Novel bacterial cluster “Prevotella, Bacteroides and Suterella” associated with mortality in Mexican patients with acute-on-chronic liver failure (ACLF) and clinical utility of systemic hs-CRP and IL-6: A frontier approach involving next-generation sequencing at the intestinal level in a cohort by alcoholic etiology.
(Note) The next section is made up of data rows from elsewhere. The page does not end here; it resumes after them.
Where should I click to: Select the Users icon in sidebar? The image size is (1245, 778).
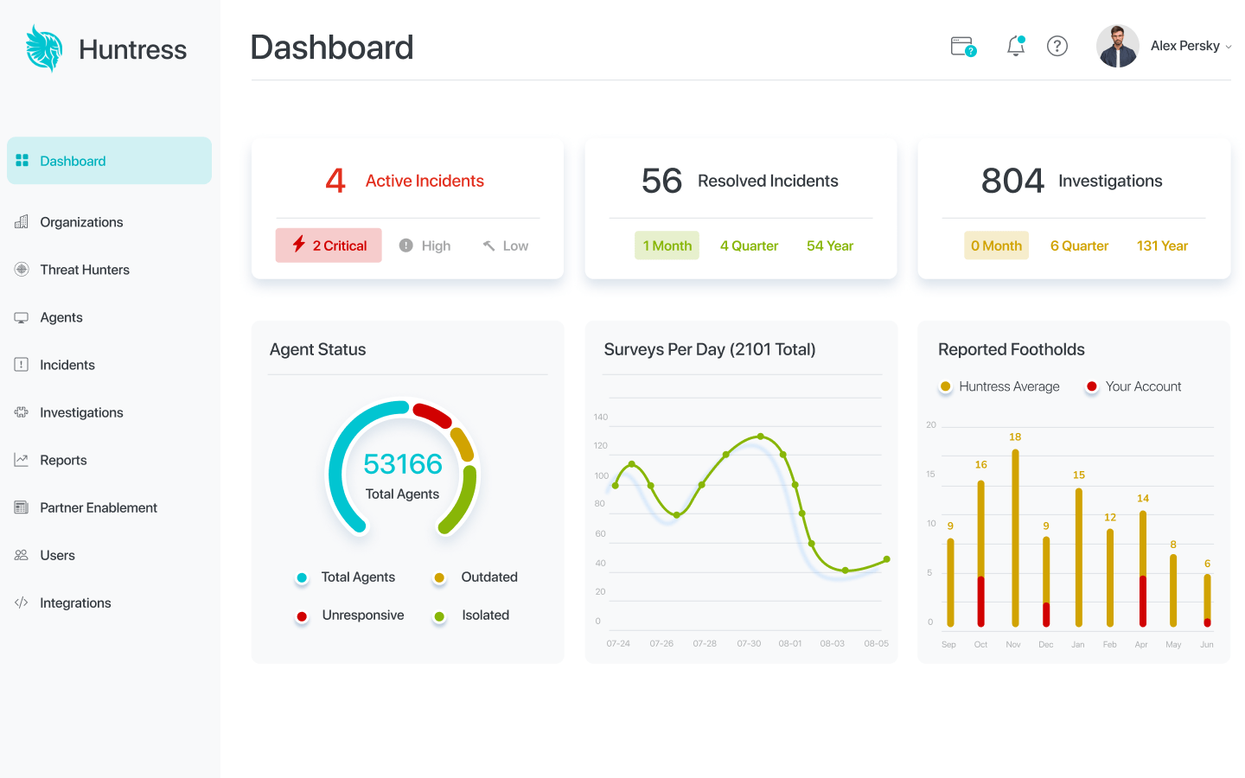tap(22, 555)
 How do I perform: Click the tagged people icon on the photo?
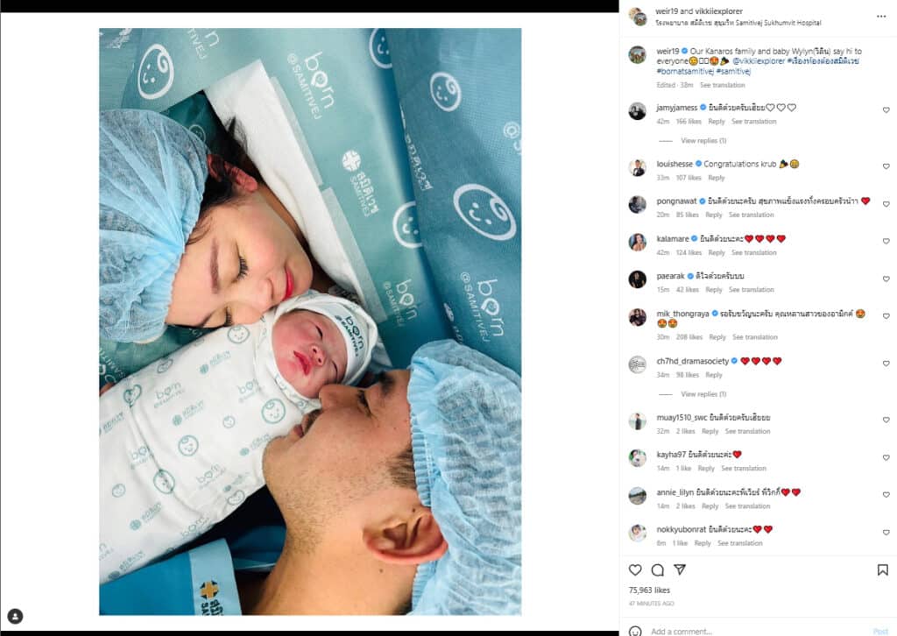(x=15, y=616)
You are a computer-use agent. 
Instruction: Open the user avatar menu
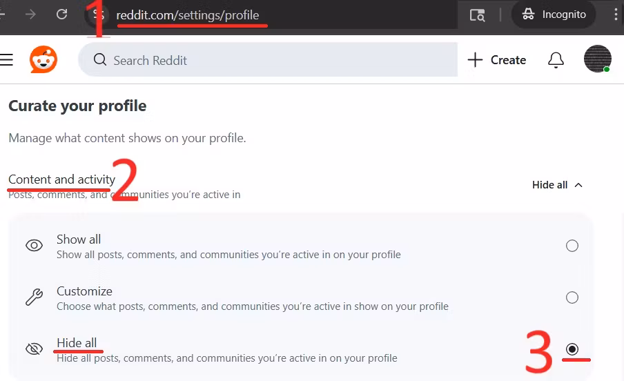597,59
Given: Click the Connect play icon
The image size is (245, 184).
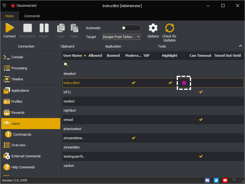Looking at the screenshot, I should pyautogui.click(x=9, y=28).
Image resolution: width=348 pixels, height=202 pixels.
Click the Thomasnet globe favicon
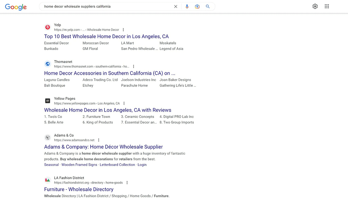coord(48,64)
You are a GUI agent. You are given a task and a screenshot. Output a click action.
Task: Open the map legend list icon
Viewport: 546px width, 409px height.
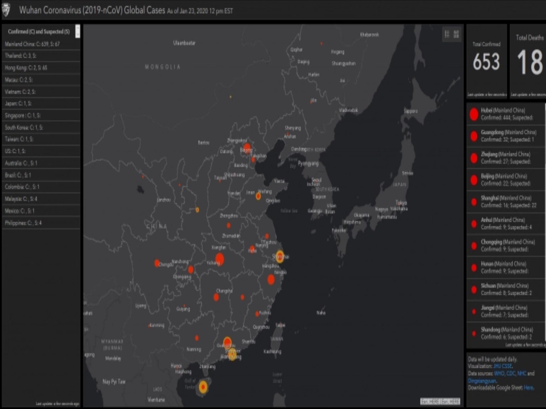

Introduction and Objectives

ACLF is characterized by acute decompensation of cirrhosis, organ failure, and high short-term mortality. Several studies have demonstrated the relevance of intestinal microbiota (IM) in the pathophysiology of cirrhosis. To date, there are no studies in the Mexican population focused on IM in alcohol-associated ACLF and its relationship with mortality and inflammatory markers.

Aim

To analyze the composition and diversity of IM in patients with alcohol-associated cirrhosis and ACLF, healthy controls, and its correlation with inflammatory markers.

Materials and Patients

Cross-sectional study, which included 22 decompensated patients with ACLF, 16 decompensated patients without ACLF (CD) and 18 healthy individuals (HI), recruited at the Hospitales Civiles de Guadalajara. Fecal IM was characterized by NGS of the 16S-rRNA gene. Systemic levels of high-sensitivity C-reactive protein (hs-CRP) and interleukin 6 (IL-6) were quantified by ELISA, and bioinformatics analysis of IM was performed using the QIIME2 package. Quality filtering, which includes removal of chimeras and non-biological sequences, was performed using the DADA2 algorithm. Resulting ASVs were taxonomically assigned through a self-trained naïve Bayesian classifier, against the SILVA database. Furthermore, α and β diversity analyses, relative abundances, and ANCOM-BC compositional analysis were performed in the QIIME2 package. Predictive values and associations were performed using ROC curves and Spearman correlations, respectively.

Results

ACLF and CD patients showed significantly lower α-diversity compared to CS. The comprehensive bacterial taxonomy profile in ACLF was significantly dominated by pathogenic/inflammatory genera such as Escherichia/Shigella, Enterobacter and Prevotella. In contrast, we observed a depletion of Bacteroides compared to CD. Interestingly, the subanalysis of MI in ACLF patients categorized at 7 and 90 days of mortality showed consistency with the enrichment of the Prevotella, Bacteroides and Suterella cluster. The Proteobacteria/Firmicutes ratio as a potential marker of dysbiosis, was significantly elevated in ACLF patients. Serum levels of hs-CRP and IL-6 were potentially increased in ACLF, in comparison to CD and CS. hs-CRP correlated positively with IL-6 and the Proteobacteria/Firmicutes ratio and negatively with α-diversity. IL-6 levels were positively correlated with MELD-Na. Finally, ROC curve analyses showed that hs-CRP allows discrimination of infections in patients with CD with a cut-off point >70.7 mg/L (AUROC: 0.75, with 90% sensitivity and 68.9% specificity). IL-6 allows discrimination of hepatic encephalopathy (HE) in patients with CD and ACLF with a cut-off point >7051.1 pg/mL (AUROC: 0.67, with 81.4% sensitivity and 45.8% specificity).

Conclusions

The dysbiotic/proinflammatory profile of IM in ACLF correlated with the potential increase in systemic inflammation. The bacterial cluster “Prevotella, Bacteroides and Suterella” represents a hallmark of mortality within 7 and 90 days. IL-6 and hs-CRP allow discrimination of HE and infections in patients with alcohol-associated cirrhosis.